Saunders’ cross-examination continued on March 25, the fifth day of his Gardiner hearing, after already pleading guilty to three of the 13 charges he was been indicted for while working as a social worker with the Ministry of Children and Family Development.
The hearing is taking place, despite the guilty plea, because Saunders does not concede to all of the charges he is facing. Saunders does not agree that there was risk posed to youth by his actions, that there was actual and material risk posed to specific youth, and that the youth experienced financial deprivation by not receiving the funds they were entitled to.
While being cross-examined, Saunders said that he was a “very good” social worker and that his colleagues came to him for help when they needed assistance.
When asked about his case files and note-taking, Saunders said “apparently I did not keep very good notes.”
He also said that information recorded in youth plans were effectively fabricated to cover up the fraud.
“Anything that I would write in a plan of care suggesting that a youth is doing well would have been manufactured as somewhat of a distraction to anybody reading,” said Saunders.
Despite his efforts to conceal his fraud, a coworker was acting as his supervisor for 45 minutes when she uncovered his fraudulent documents.
While on the stand as a witness, Saunders said he used the system and framework at the MCFD to create documents to misappropriate funds. He admits to forging signatures and physically cutting and taping signatures onto documents to photocopy.
“I found ways to misappropriate funds regardless of their living situation,” said Saunders, alleging that he did not withhold care from youth for financial gain.
He said that he was familiar with the system and knew the amount of funds he could steal without raising red flags.
“It is forgery,” said Saunders repeatedly when shown cheques and forms that he had filled out as part of his scheme.
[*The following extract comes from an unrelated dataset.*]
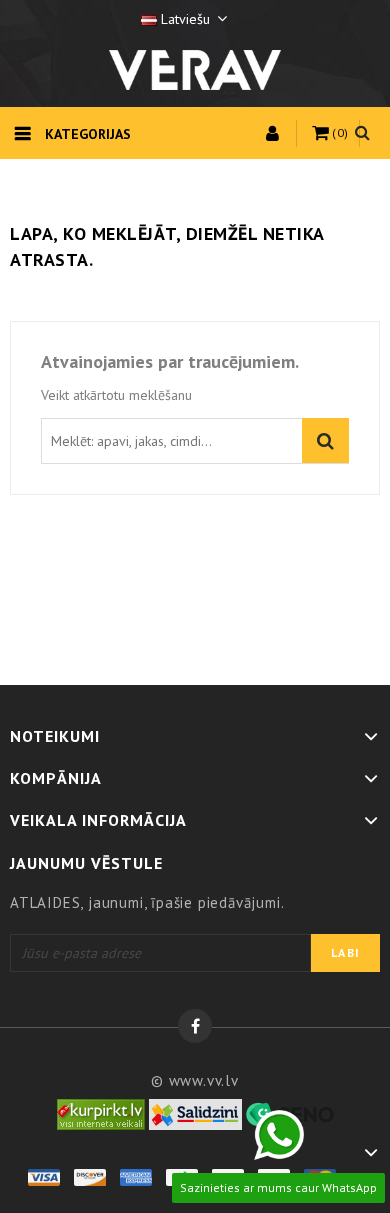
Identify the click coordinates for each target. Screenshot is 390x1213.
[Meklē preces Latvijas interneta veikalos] (101, 1113)
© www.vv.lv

“I was misappropriating money. I was releasing and signing them under the youth’s name, ” said Saunders.
Saunders stole up to $120,000 per year in funds that were intended for the high-risk and primarily Indigenous youth in his care from 2011 until 2017.
Saunders is facing ten counts of fraud over $5,000, one count of theft over $5,000, one count of breach of trust and one count of uttering a forged document.
Saunders is accused of using a forged university diploma to get a job as a social worker. According to the Crown, he claimed to have a Bachelor of Arts degree from the University of Manitoba despite having no social work credentials.